そうすると、どこに行ってもミニ東京、あるいは東京っぽいものを持ってこようとか、東京ストアっていうのが東京には1個もなくて、地方にばっかりあるってやっぱりおかしいなと思うんです。
そういうカルチャーのバックグラウンドがやっぱり20世紀を引きずっているので、どうしてもほかの地方がやってることを同じようにやりたいという意思が、結構多いんですよね。
梅澤:2番煎じ、3番煎じは長続きしないし、はっきり言って要らないですよね。だから大事なのはどうやってオンリーワンのものを拾い出して磨き上げて、それを世界にオンリーワンと認めてもらえるか。
夏野:昔から自分のとこにあるよだけじゃなくて、ほかに競合がどれぐらいいて自分たちはどれぐらいの場所にいるからどういうふうな戦略とるって基本的なマーケティングですね。これを1回やっぱりやったらいいと思うんです。
やると必ず何かあるんですよ。
楠本:さっき夏野さんがおっしゃった、時間軸でどう戦うかっていう部分で言うと、地方創生の分野っていうのは可能性が高いものは結構じっくりやっても大丈夫なんですよね?
だから早急に、急に何かのメッカに仕上げなくても、何か実態を1個1個作っていくことがまだできる分野なので。日本人のメンタリティにはすごく合う時間軸でもあるんじゃないかと。

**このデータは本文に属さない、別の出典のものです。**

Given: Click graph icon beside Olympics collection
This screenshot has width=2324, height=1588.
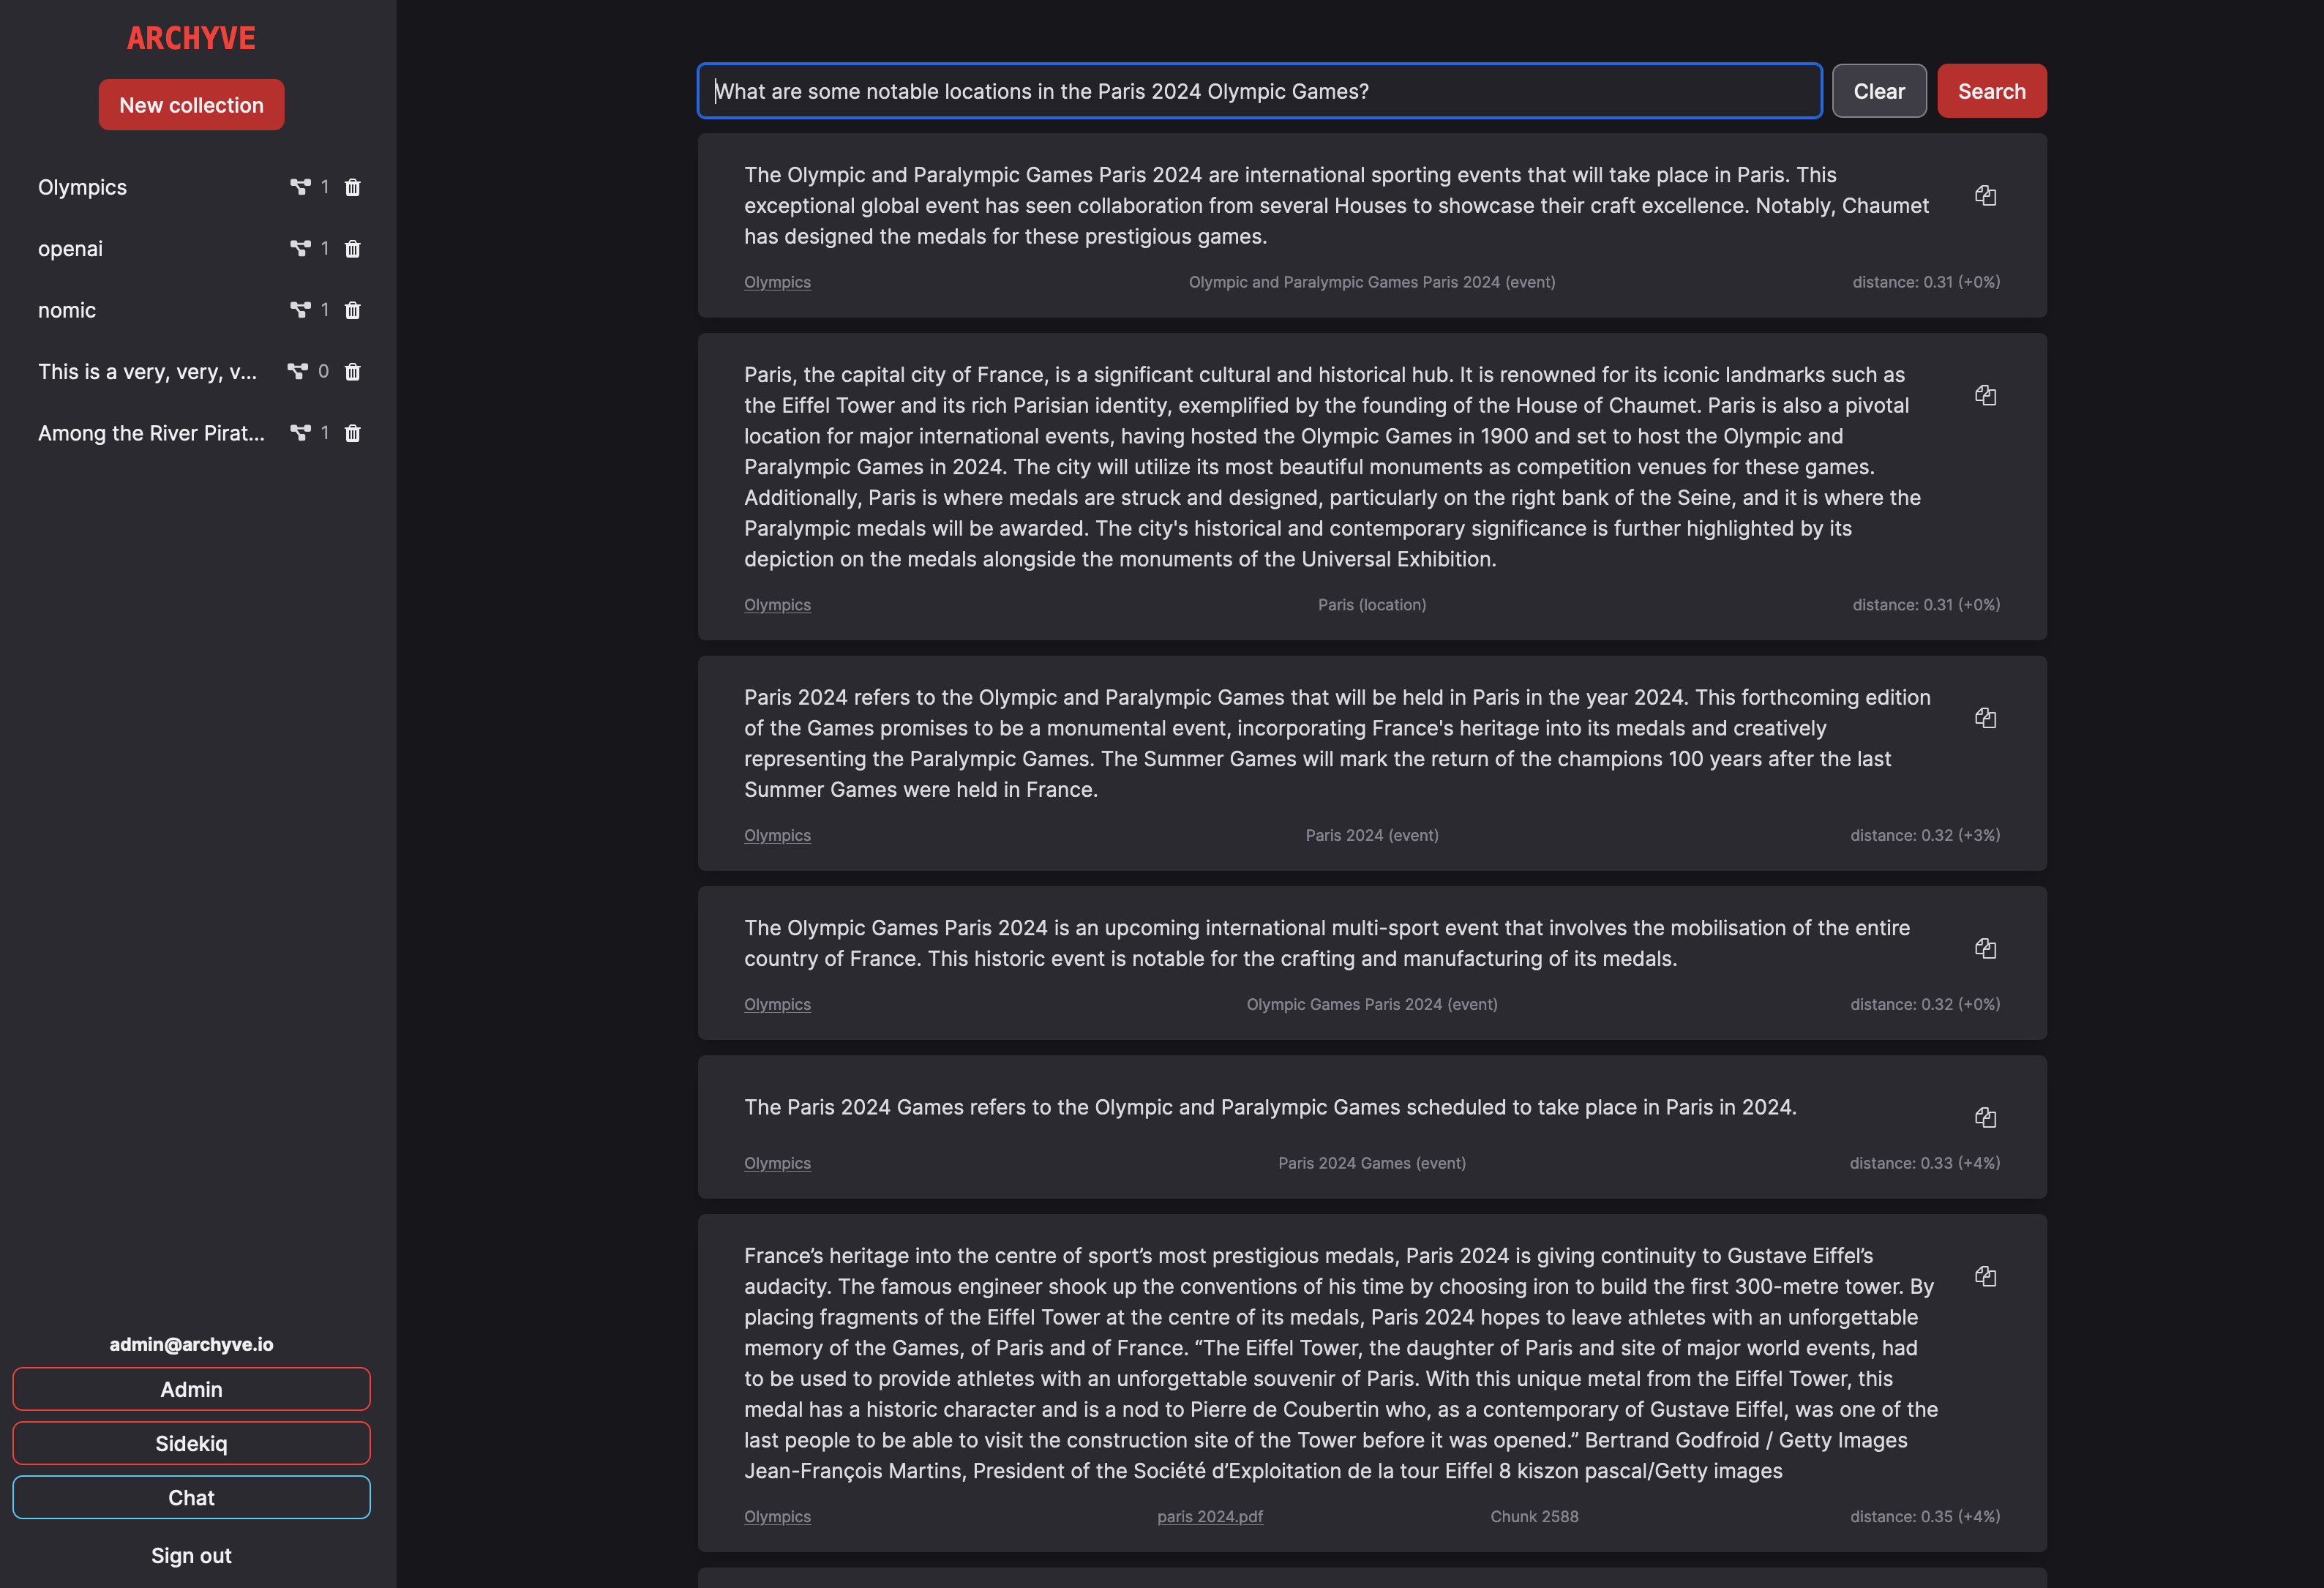Looking at the screenshot, I should tap(300, 187).
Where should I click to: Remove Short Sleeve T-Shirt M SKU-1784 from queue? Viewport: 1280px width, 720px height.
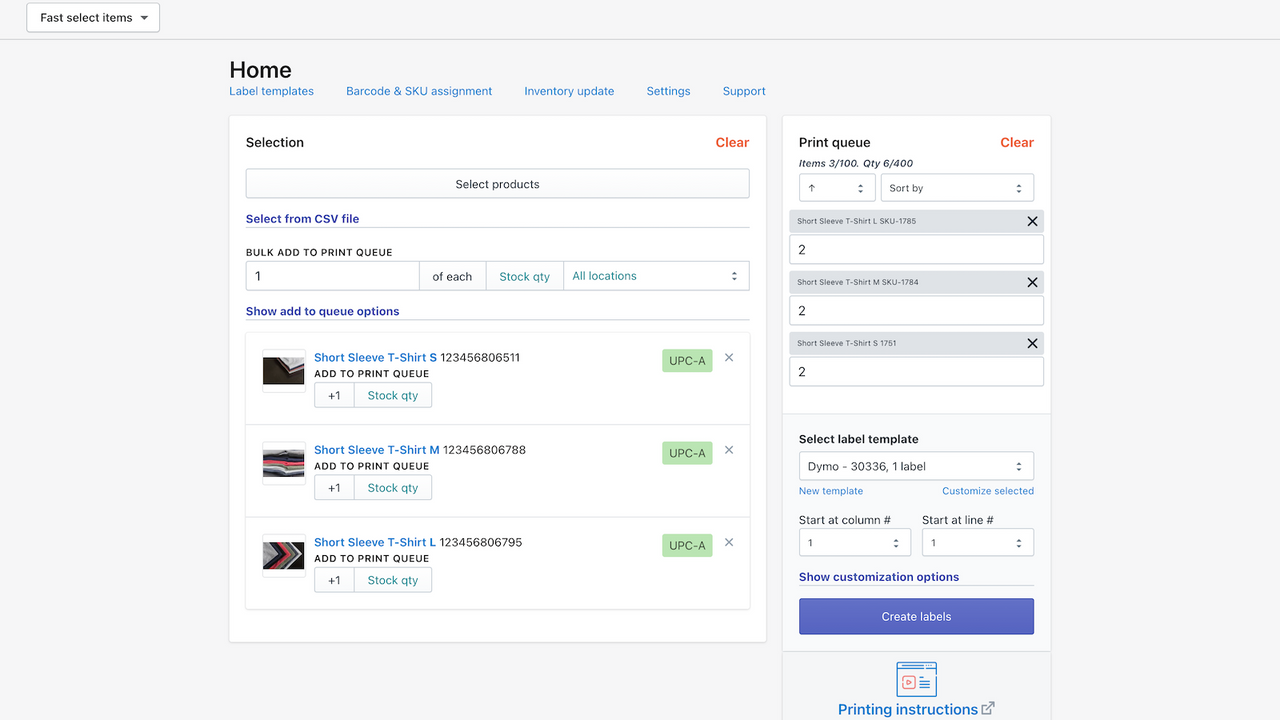1032,282
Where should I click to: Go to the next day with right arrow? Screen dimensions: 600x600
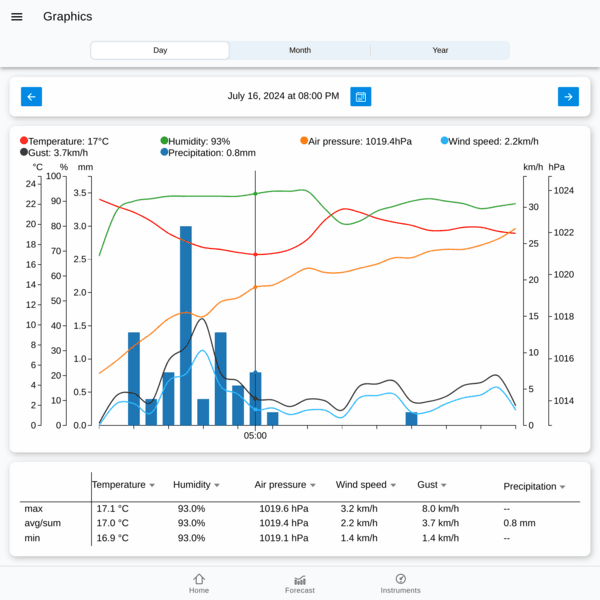tap(568, 96)
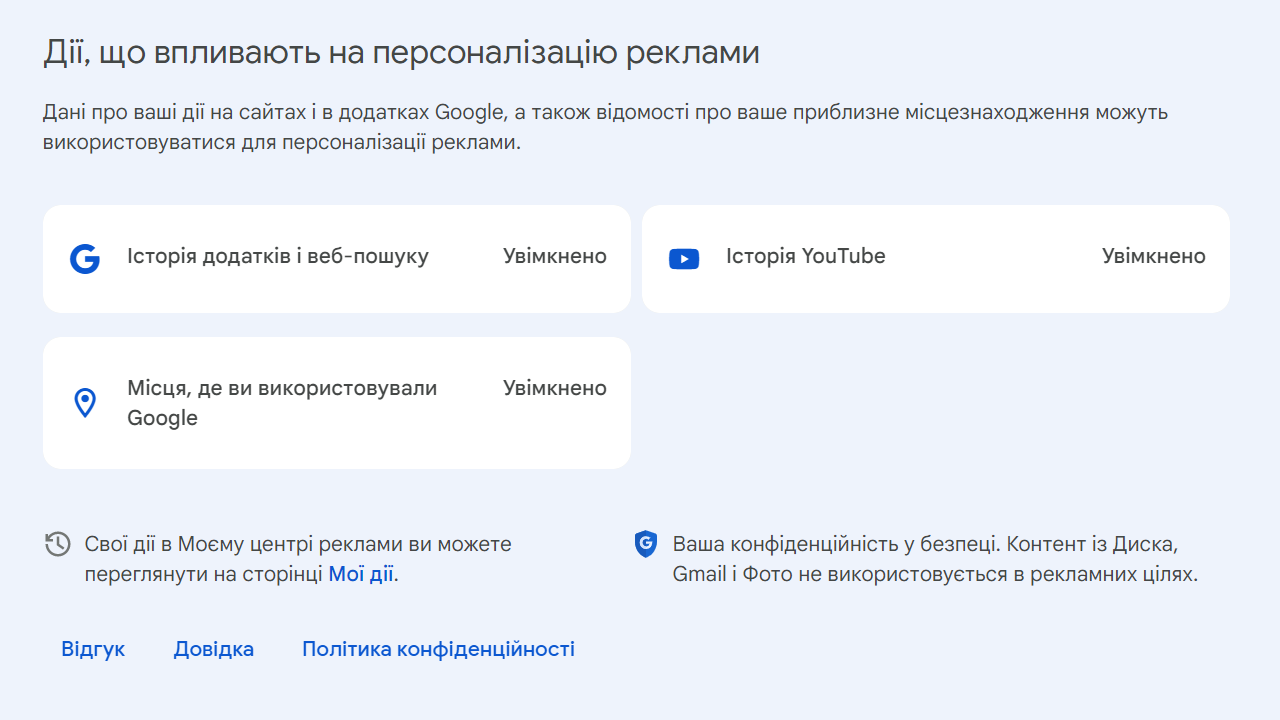Expand the "Місця, де ви використовували Google" card

coord(336,402)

梅澤:世界から見てとても注目されてる、例えば瀬戸内、直島の周辺にしても。あるいは金沢にしても、やっぱり振り返ってみると20年、30年の取り組みで今に到達してるんですよね。
だから何か2年、3年でゆるキャラをぽんと出して1回話題になって、で、もう2年後には忘れられてると。このやり方じゃ意味がないので。どれだけ本当にオンリーワンのものを作れますかとっていうのを、クールジャパン会議でも引き続き応援をしていきたいなと。
楠本:オンリーワンって何か1つに絞らなくても、掛け合わせのオンリーワンもあると思うんですね。
例えば瀬戸内で言えば、アートっていう地域にもなったけど、一方で里海の要するに海の再生っていうことでも世界に非常に有名な赤潮の場所だったのが、今本当にきれいな海に再生してて。
そういった再生力みたいなものとアートを掛け合わせると、オンリーワンになると思います。